Can you format the rows as a numbered list, from the start of the rows through the line that contains "589x331 pixels. 33,213", skipping any blank lines and leaving out the pictures?

[START Listed entries]

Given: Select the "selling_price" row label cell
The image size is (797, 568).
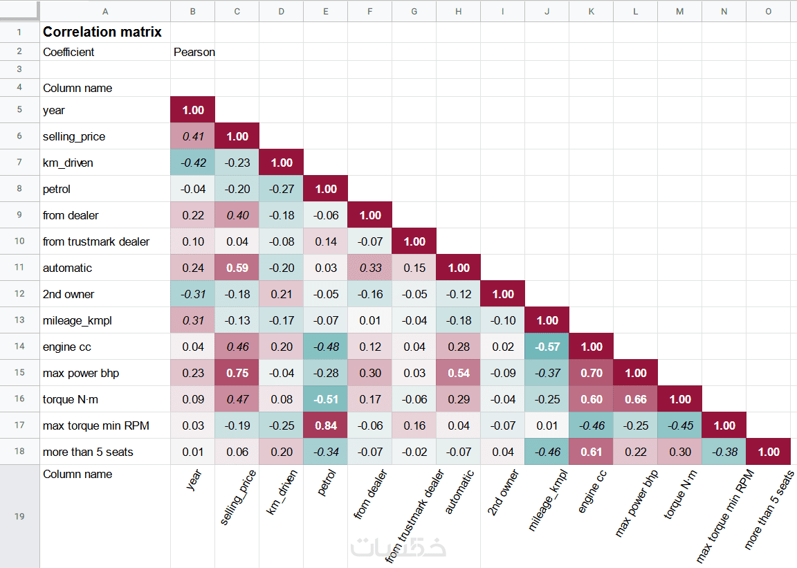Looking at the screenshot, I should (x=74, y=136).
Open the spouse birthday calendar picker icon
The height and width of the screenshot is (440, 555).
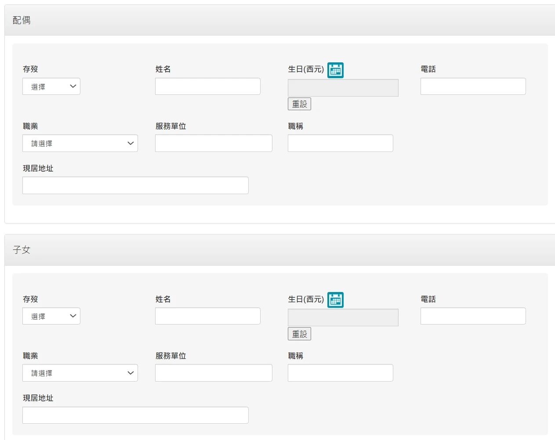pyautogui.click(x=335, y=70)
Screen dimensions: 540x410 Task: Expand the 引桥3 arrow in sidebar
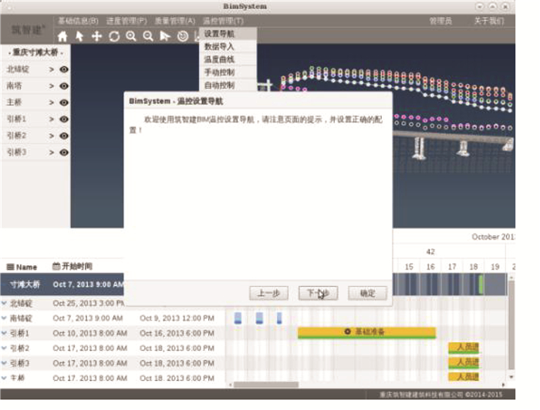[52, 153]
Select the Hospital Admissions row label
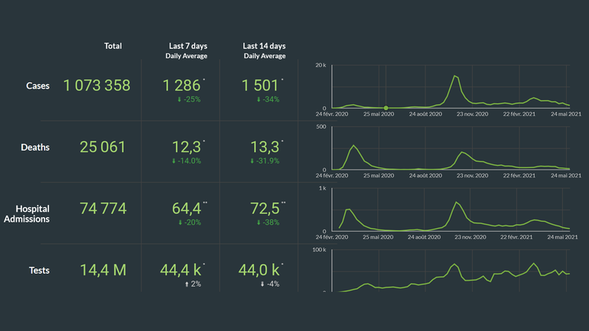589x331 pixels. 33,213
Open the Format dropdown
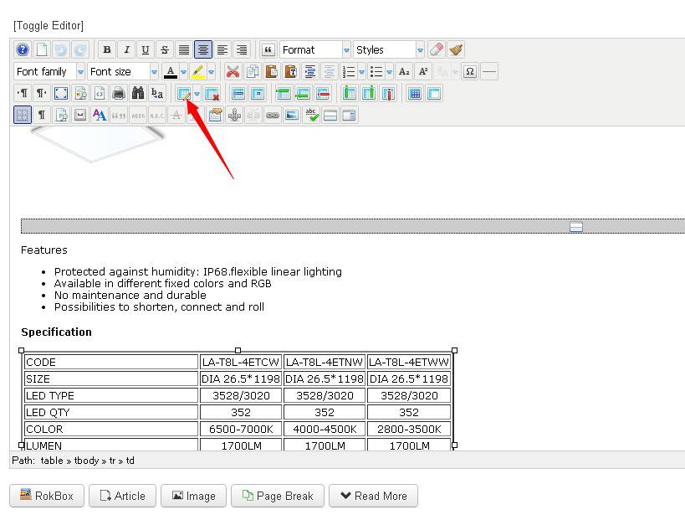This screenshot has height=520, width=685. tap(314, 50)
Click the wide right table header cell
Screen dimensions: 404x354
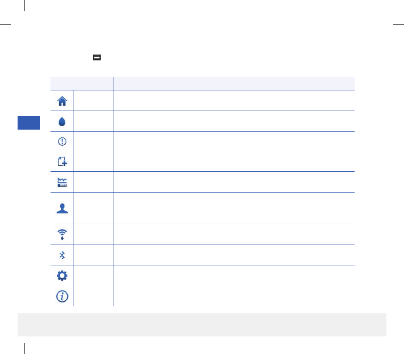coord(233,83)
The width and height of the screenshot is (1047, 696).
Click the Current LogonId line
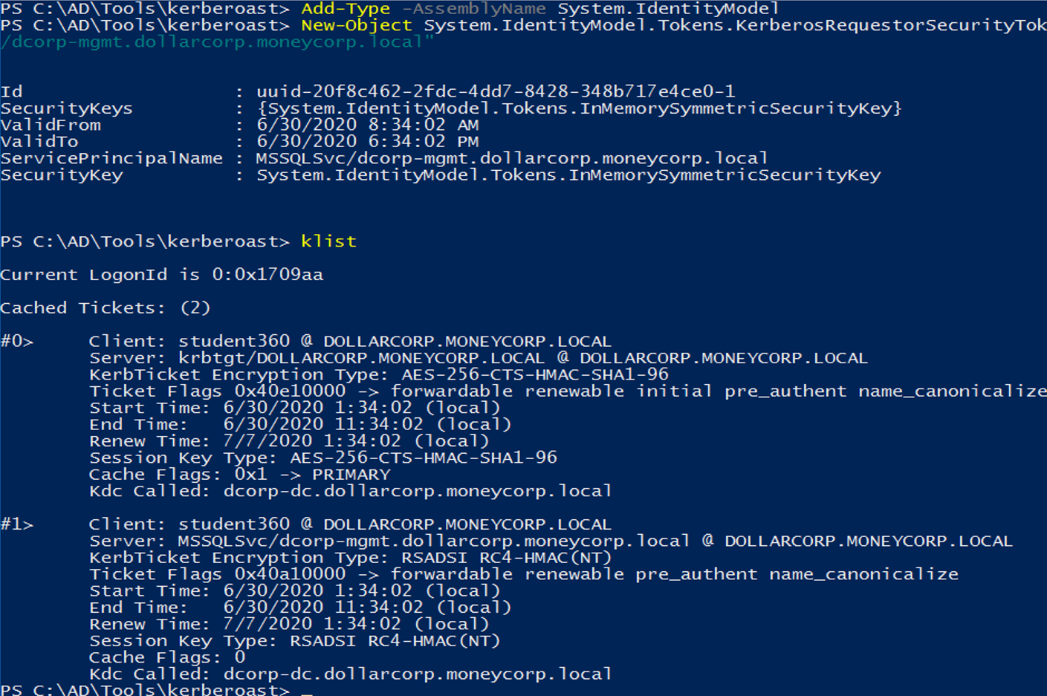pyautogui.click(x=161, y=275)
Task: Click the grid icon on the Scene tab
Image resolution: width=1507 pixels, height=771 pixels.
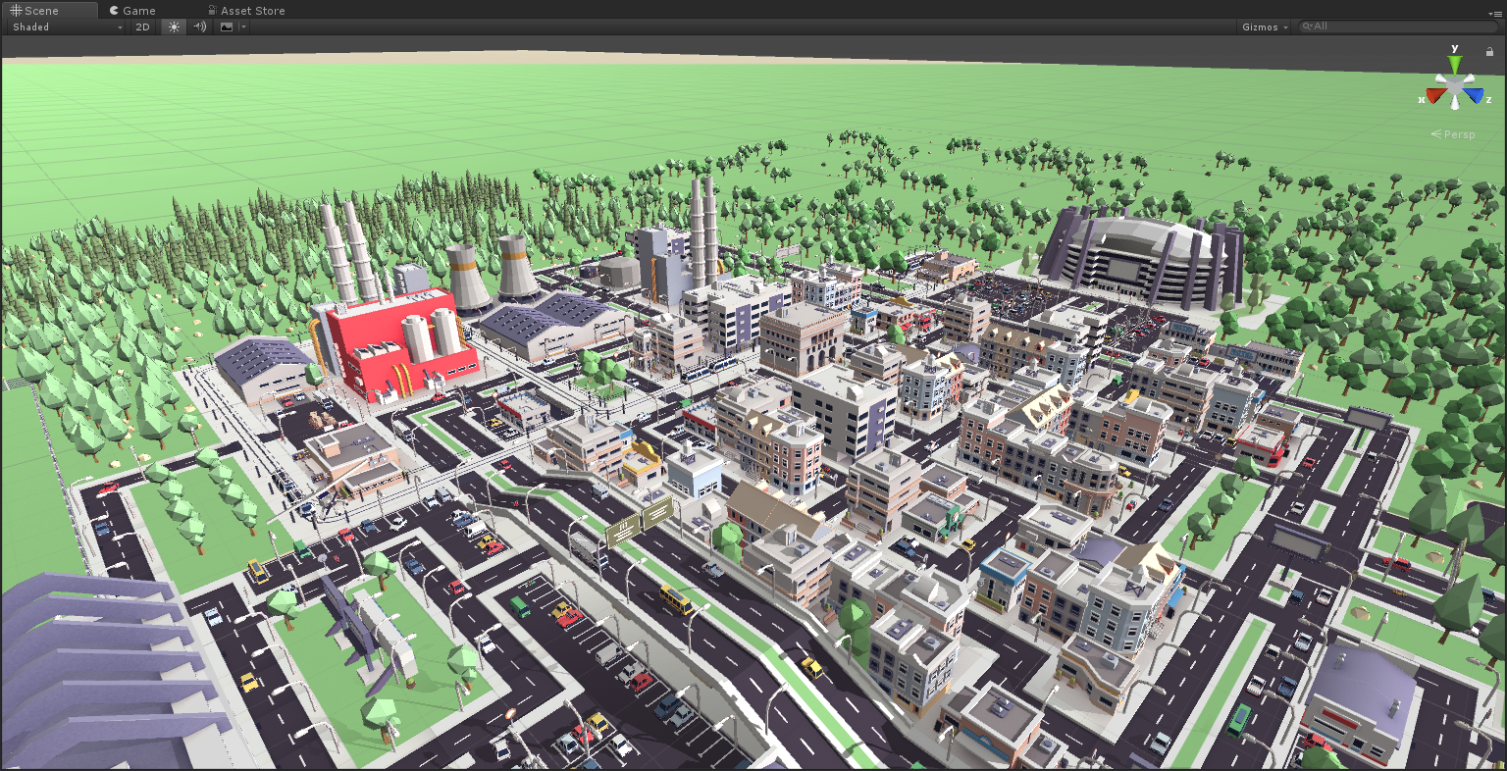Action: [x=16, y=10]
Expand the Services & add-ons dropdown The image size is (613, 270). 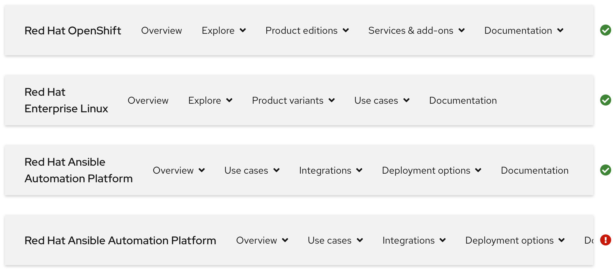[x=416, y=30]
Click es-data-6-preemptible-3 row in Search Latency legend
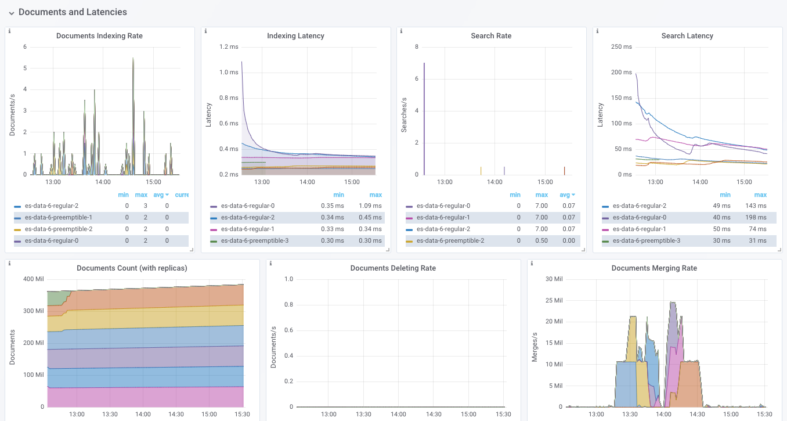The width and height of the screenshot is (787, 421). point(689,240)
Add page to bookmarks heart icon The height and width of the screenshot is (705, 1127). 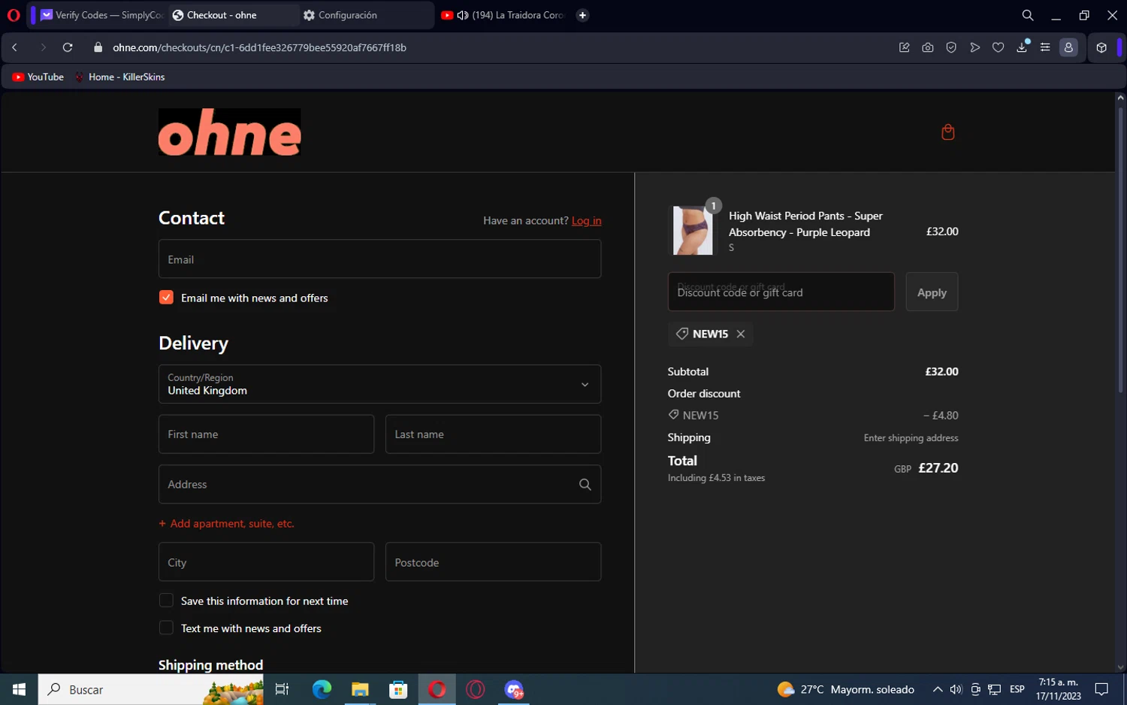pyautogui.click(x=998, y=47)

[END Listed entries]

Exercise answer
1. Given: Select the "selling_price" row label cell
2. The image size is (797, 568).
3. Looking at the screenshot, I should (x=74, y=136).
4. Open the spouse birthday calendar picker icon
5. The height and width of the screenshot is (440, 555).
6. pyautogui.click(x=335, y=70)
7. Screen dimensions: 540x410 Task: Expand the 引桥3 arrow in sidebar
8. [52, 153]
9. Select the Hospital Admissions row label
10. 589x331 pixels. 33,213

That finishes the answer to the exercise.